Thirty years after Americans first awakened en masse to the pollution in their midst, it is clear that important progress has been made in cleaning up the country’s air and water. Companies like General Electric (GE) can no longer dump carcinogenic chemical waste into rivers, as GE did for many years from its factories along the Hudson River. New technologies are enabling power plants to generate electricity while producing less harmful emissions. Urban areas have reduced smog and ground-level ozone through the phase-out of leaded gasoline and the introduction of cars and trucks that emit far less pollutants than those on the road just ten or fifteen years ago. The general perception is that the shocking pollution depicted by Rachel Carson in Silent Spring is largely a thing of the past, thanks to public concern and political action.

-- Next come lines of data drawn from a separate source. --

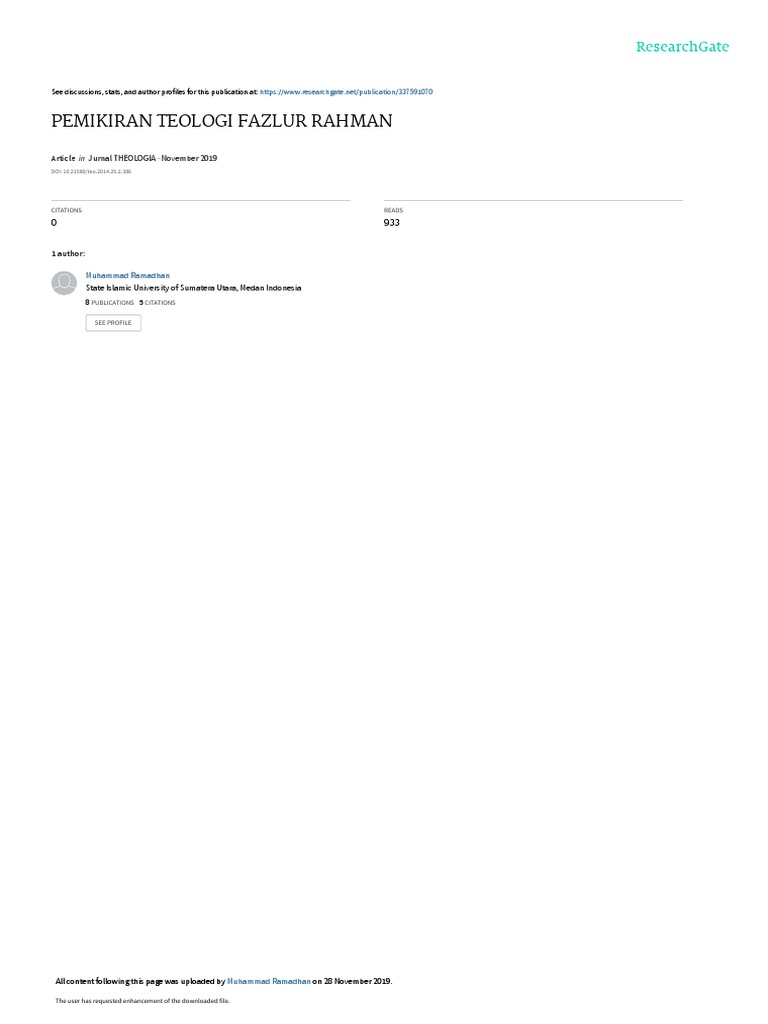This screenshot has width=768, height=1024.
Task: Open the researchgate.net publication URL link
Action: (346, 92)
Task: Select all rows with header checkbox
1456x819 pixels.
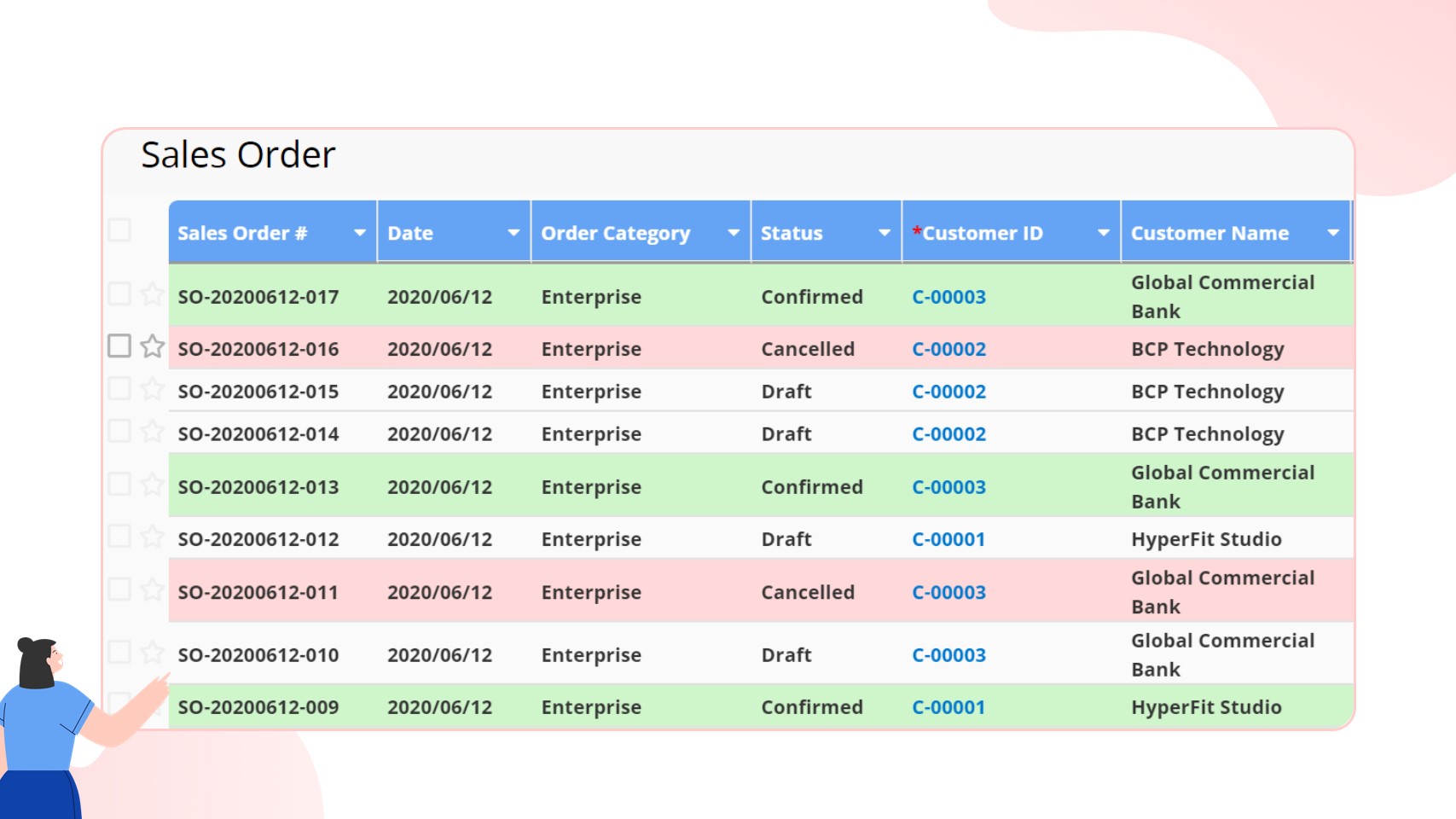Action: click(119, 229)
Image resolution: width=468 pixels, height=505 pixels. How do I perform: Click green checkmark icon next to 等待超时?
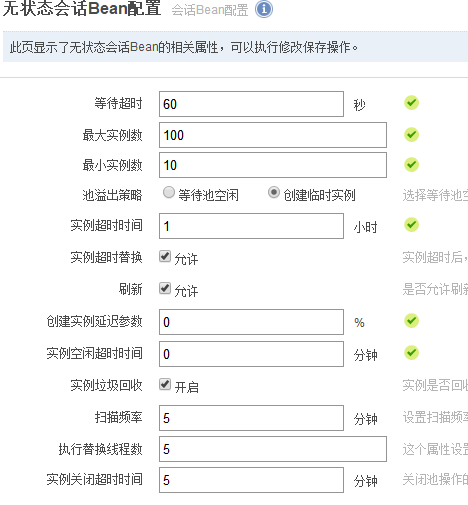(x=412, y=103)

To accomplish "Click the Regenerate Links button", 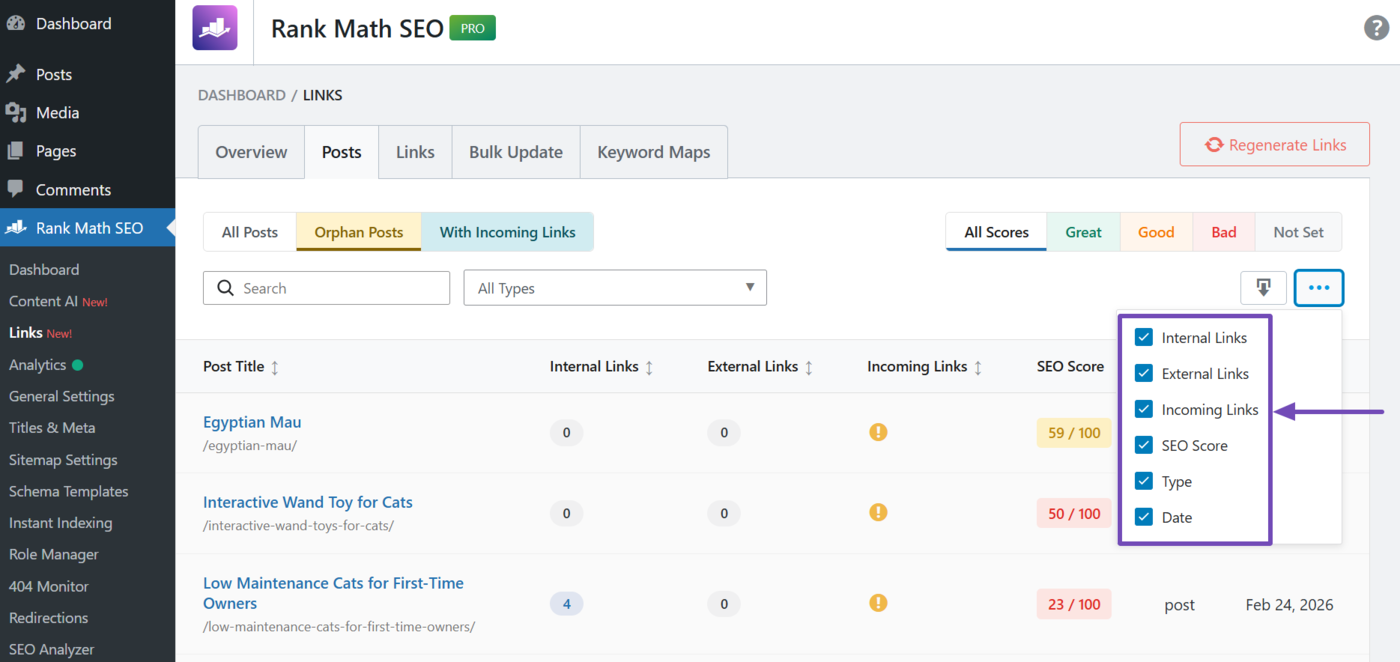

The reduction in obvious sources of pollution—the factory funneling toxins into the town river or the neighborhood hazardous waste site—may have lulled the public into a sense of complacency. The big culprits are largely under control, but pollution is also caused by less visible sources that are difficult—and costly—to contain. Examples include runoff from urban sewer systems, animal waste from farms, toxic gasoline additives leaking into groundwater, and ozone-depleting chlorofluorocarbons (CFCs) used for refrigeration. Because the sources of pollution have grown simultaneously more complex and less visible to the public, mustering support to further reduce pollution is difficult. Explains Jack Lewis, a former assistant editor with the EPA Journal,
The challenges of the future involve extremely important but less visible problems of cross-media pollution, stratospheric ozone depletion, radon contamination, and protection of air and water supplies against ever-proliferating types of toxic chemicals in trace concentrations. . . . Unfortunately, in many cases, the public’s evaluation of what most needs fixing . . . does not always square with expert scientific analyses of the most pressing dangers confronting [the public] . . . and their natural environment.
It may be that, much as in Rachel Carson’s era, public awareness is lagging behind the increasingly complex problem of pollution. Rivers may no longer be catching on fire, but a dramatic image often serves to coax a distracted public into action. Although today’s pollution problems lack the visible impact of the past, they should be taken no less seriously. Pollution: Current Controversies examines the debate over which sources of pollution are most threatening to human health and the environment and what measures business, government, and the public should take to reduce these threats.